Our GROW internship ended two weeks ago and the days since then have been a whirlwind of traveling through different parts of Thailand. As we sit in the Krabi Airport waiting to board the flight that will begin our 48-hour journey back to Ohio, it’s refreshing to think back over the GROW internship and talk about our experience as a group. Our minds have had time to consolidate everything we took in while in Mae Sot—the sights, the smells, the relationships, and the stories. While each of us is certainly leaving Thailand with different impressions and lessons learned, the following paragraphs describe a few of the aspects of the internship that were universally true for all of us.
Beginning at the chapter level, one of our primary goals for the GROW trip was to collect information that we can use to assist us in applying for grants for SAW throughout the next year. We went in hoping that we could get a combination of numbers, statistics, personal stories, and qualitative information that would be relevant to answering the questions that are asked on most grant applications. Communicating specifically what we were looking for was difficult at times, but through perseverance and round-about explanations we were able to come away with everything we needed.
Prior to going on GROW, we hadn’t realized how much there was that we really didn’t know about SAW. We had vague ideas about the different social services and programs that SAW provides to Burmese migrant people in addition to the project that we fund, but we were all astounded at the true breadth and depth of what SAW does. With this new appreciation for the extent of SAW’s work, we will each be better able to articulate to our chapter members and supporters the importance of SAW’s continued existence in the Phop Phra community. It is our hope that if we can share this knowledge with others at home, we will be able to inspire the same passion in them to support SAW and advocate for social and political change along the Thai-Burma border that seeing SAW’s work firsthand inspired in us.
The importance of the GROW internship is key for the continued success of our chapter. There is only so much relationship-building that can occur via Skype calls and emails, but through GROW there are five chapter members each year who have the opportunity to travel to Mae Sot and gain experience working in an international setting. The GROW internship provides us with a global perspective that can only be gained from being truly immersed in a community and its culture. This experience in working with an organization abroad, where we must learn how to overcome language barriers and be sensitive to cultural differences, is something that every GROW intern will take with them as they move forward into their future work.
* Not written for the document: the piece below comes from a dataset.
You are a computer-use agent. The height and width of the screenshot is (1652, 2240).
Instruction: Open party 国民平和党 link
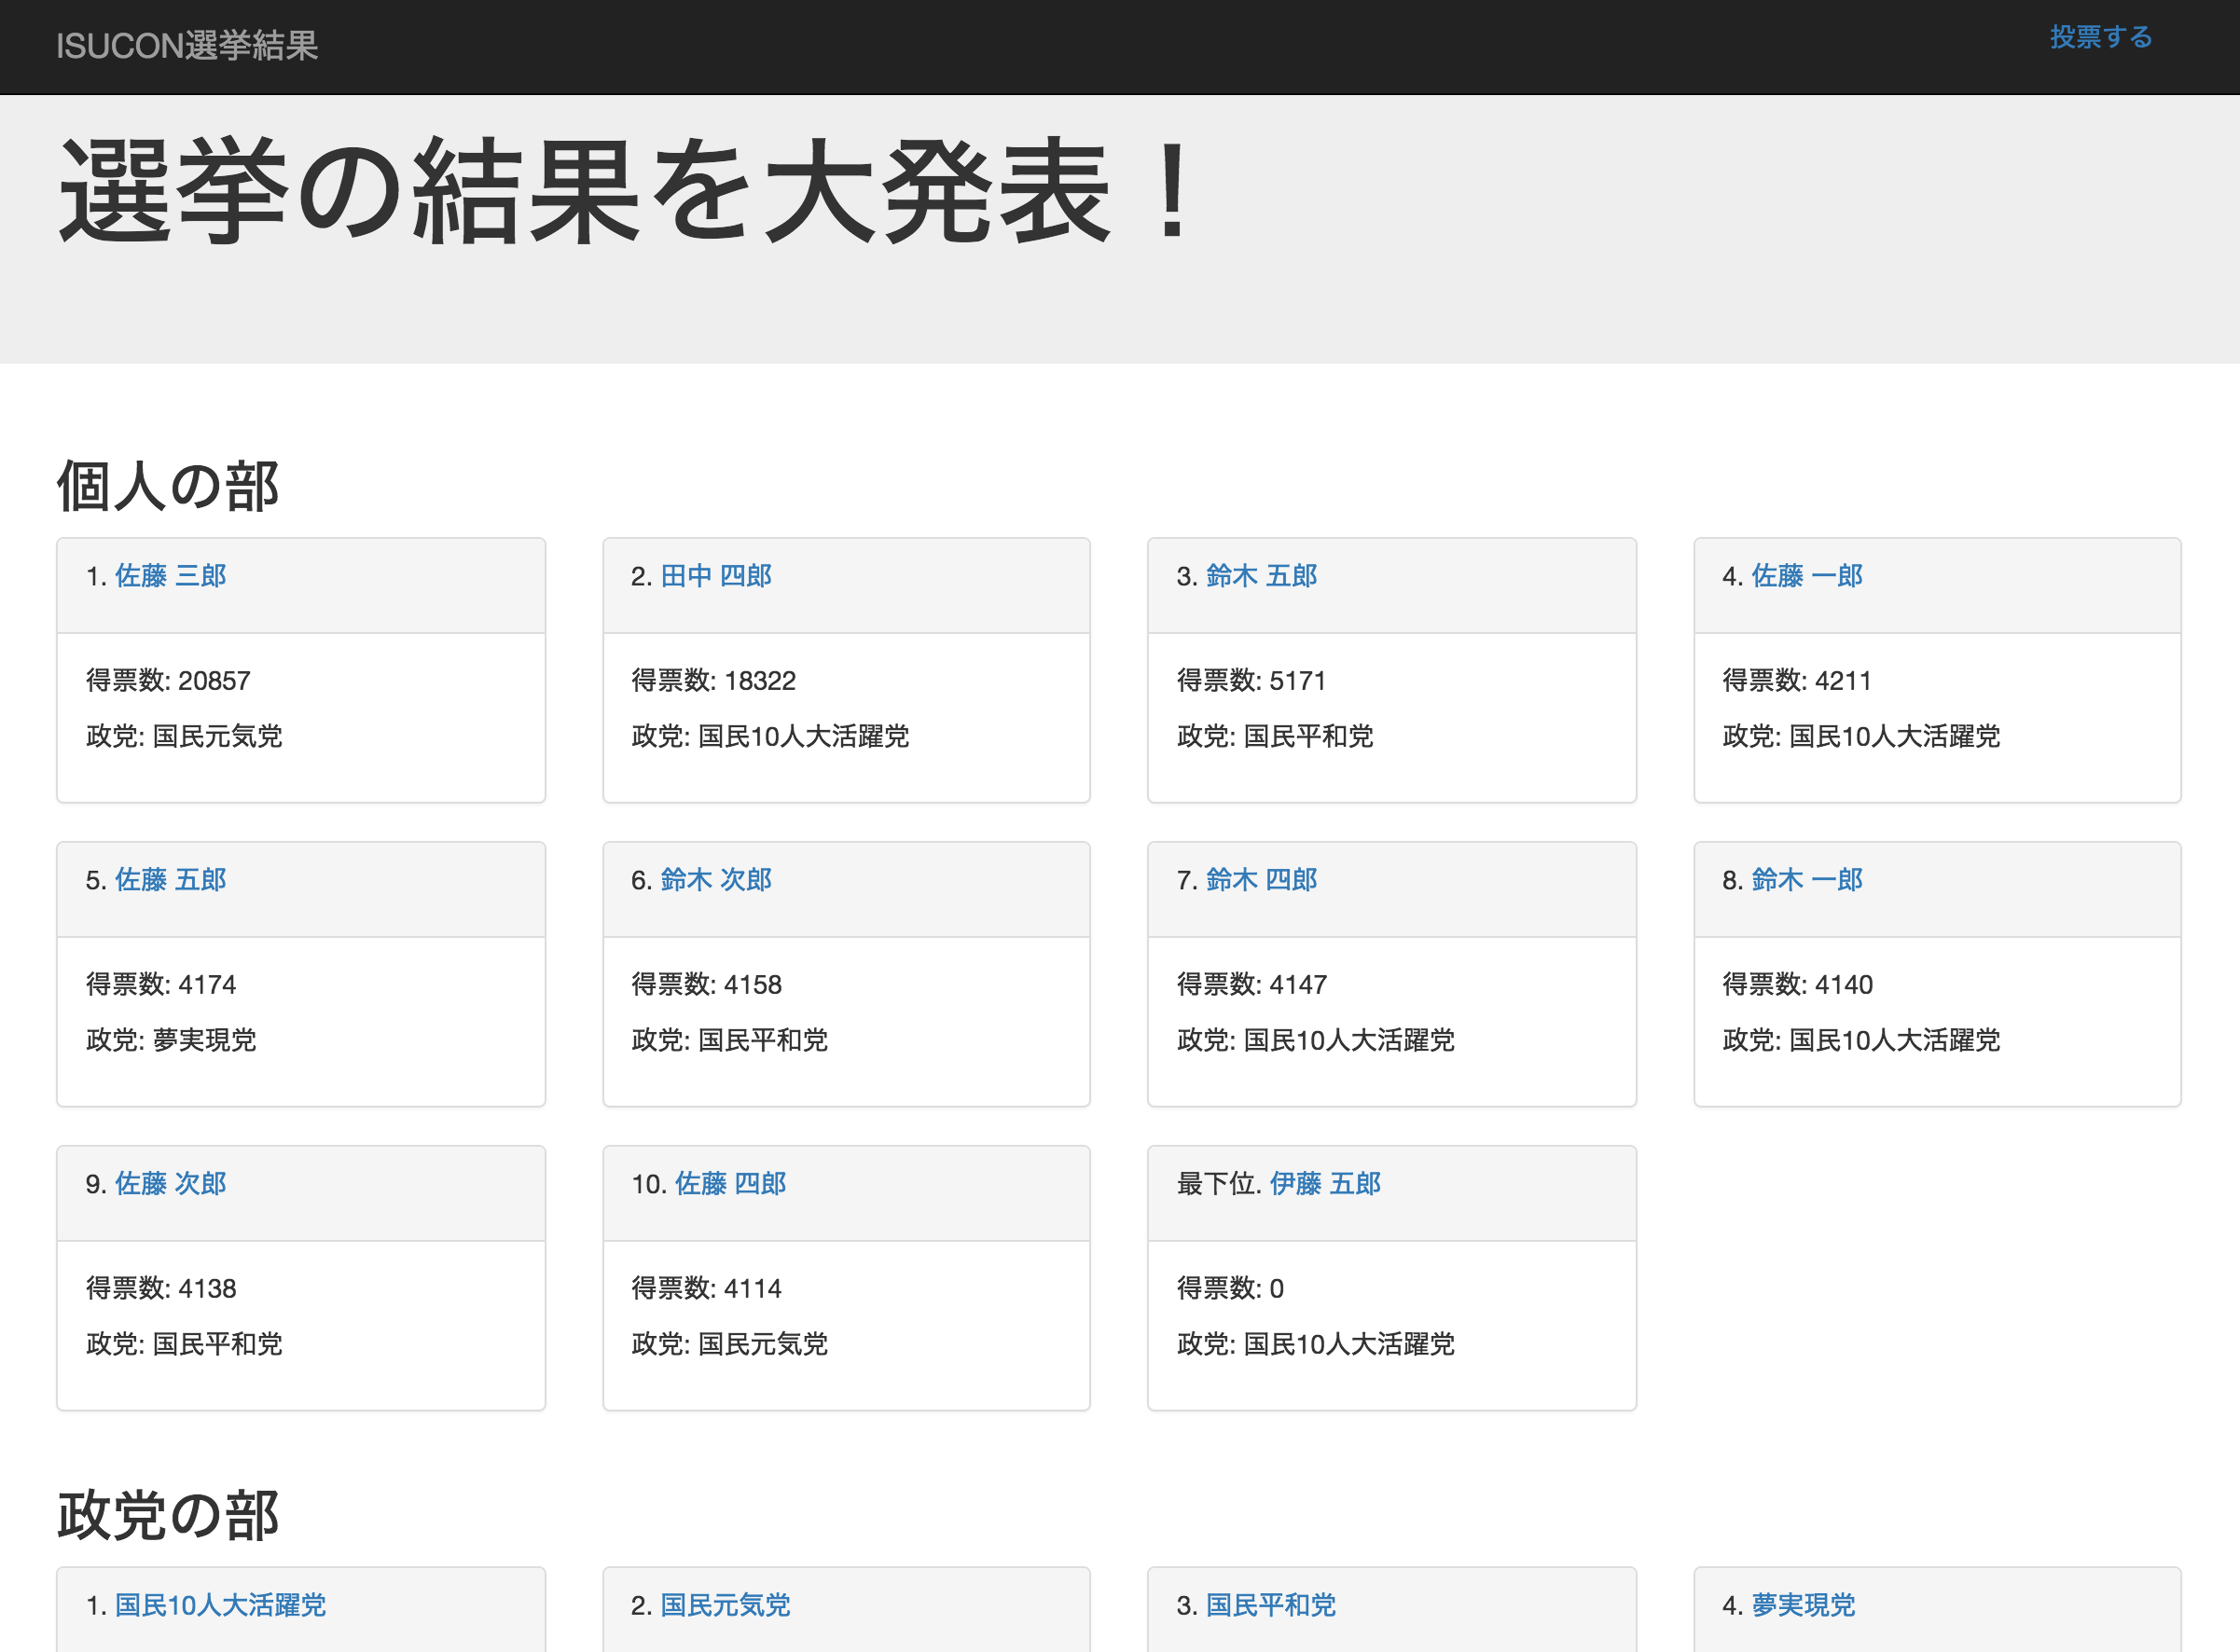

While there are many benefits that we as a chapter take away from GROW, it is not merely a one-sided relationship. For the first time this year, the GROW internship consisted of working with SAW to a greater degree than observing and assisting with workshops and helping with various tasks in the SAW office. We were able to work as GED teachers for SAW’s GED class and English teachers for third and fourth graders at the SAW school. These were roles that we carried out each day and in which we were able to make direct impacts in the community. At the end of our internship, ATL (our main contact at SAW) asked if future GROW teams could stay and teach for a longer period of time—even for the entire summer—because he believes that this teaching is highly beneficial to all of the students at SAW, as well as to us. Our being at the SAW office each day also brings an opportunity for the SAW staff to improve their English language skills. Many of them claim to be terrible at English, but what they really need are people to practice with so that they can gain the confidence needed to feel comfortable using English regularly. Developing their English skills is an important part of SAW’s ability to communicate their needs and their wishes to other donor organizations that may not put the time or the patience into really listening to what SAW says. Whether we like it or not, English is a key part of much international work, and the time that we can spend talking with SAW’s staff and helping them to improve their English, the more prepared they become to gain global support for their work and to communicate internationally.
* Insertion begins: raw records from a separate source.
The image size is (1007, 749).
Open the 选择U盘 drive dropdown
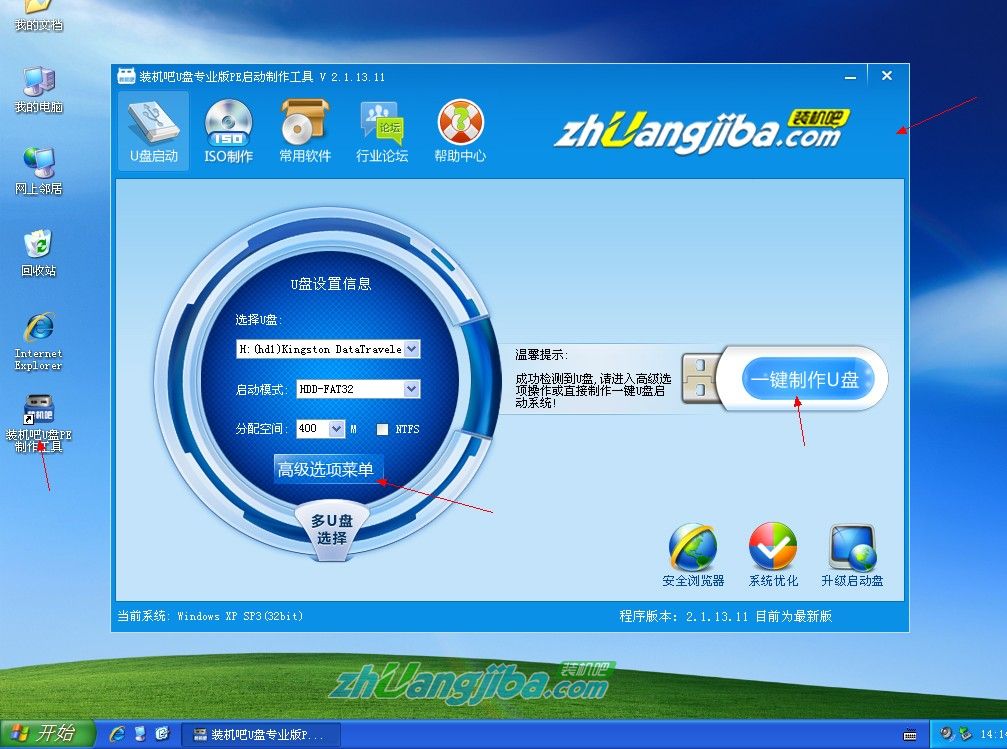(x=413, y=349)
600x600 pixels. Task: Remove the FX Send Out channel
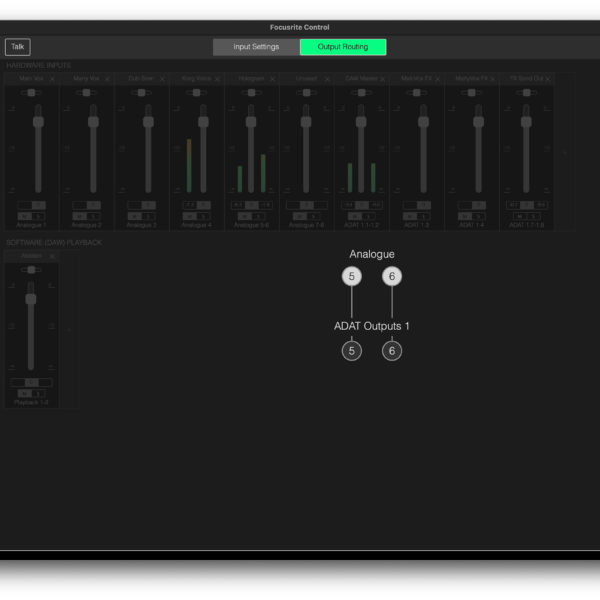tap(548, 78)
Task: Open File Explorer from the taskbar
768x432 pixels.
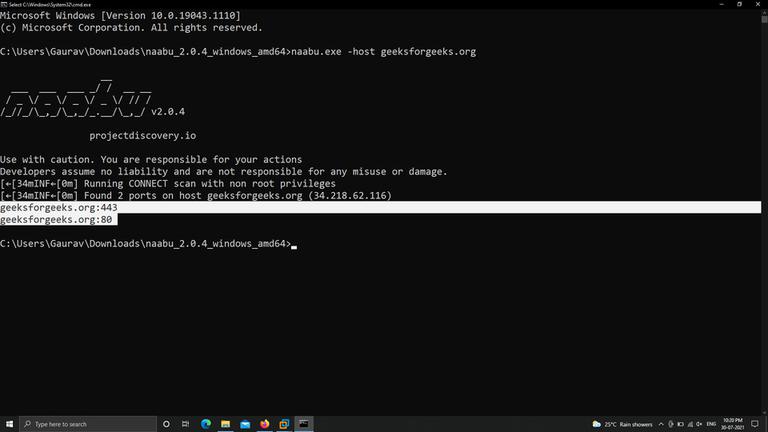Action: pos(225,424)
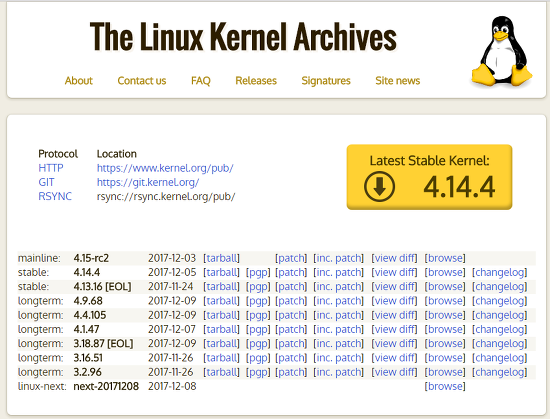Click the download arrow icon

tap(379, 187)
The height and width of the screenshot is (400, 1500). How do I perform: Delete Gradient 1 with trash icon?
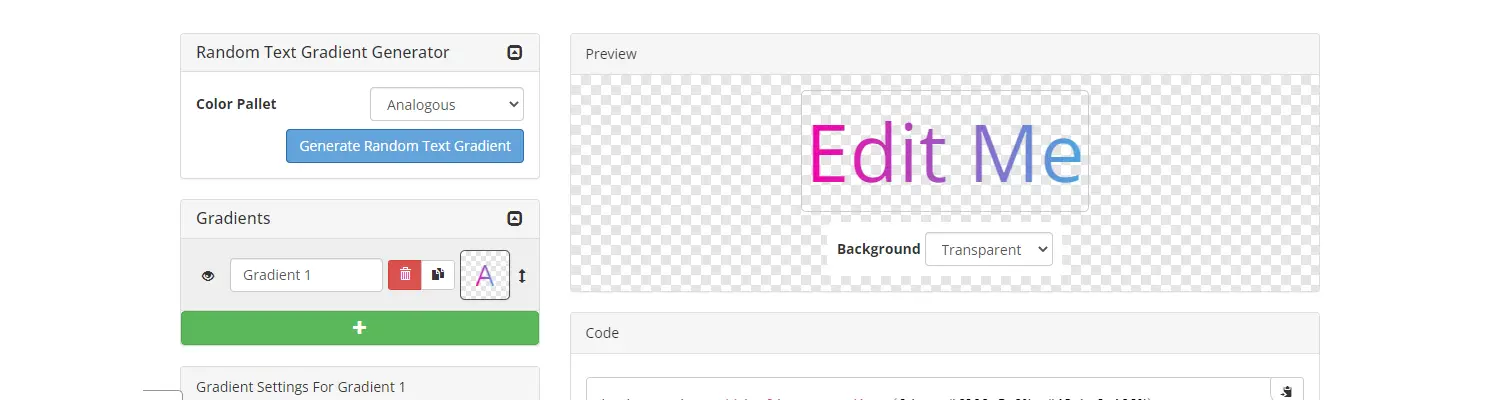pos(405,275)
Most important of what the GROW internship brings to SAW, though, is a group of young and open-minded students who want to interact with SAW in a manner different than simply donating money. We have a willingness to learn, a passion to advocate for SAW, and a desire to share the knowledge that we attain from the internship with everyone we meet. The fact that we are there to learn from SAW, rather than do their work for them, sets GlobeMed apart from nearly every other campus organization. This makes the GROW internship important in helping to change the campus culture and general understanding of the ethics involved in volunteering abroad. All of us have different roles in GlobeMed, from Campaigns Director to Advocacy Director to Co-President, and therefore each of us can take GROW back to the chapter to help in a different way. Until we were able to witness SAW’s work firsthand, it was more difficult to see our work as GlobeMedders in the big picture. With the GROW internship, however, it becomes clear how the fundraising done through campaigns, the education gleaned from ghU, and the outreach work done through the advocacy team all come together to contribute to the partnership.
What has become most clear to each and every one of us is that SAW plays an absolutely vital role in alleviating the political and social crises that Burmese migrant people living in Thailand face. We are returning home with a greater understanding of this than any of us had before. We are returning home with a burning desire to share the stories that we learned on the GROW trip and a hope that through these stories we can bring others to support GlobeMed and SAW through any means they possibly can. We are returning home changed, inspired, and ready to continue the long journey of work that we have ahead of us.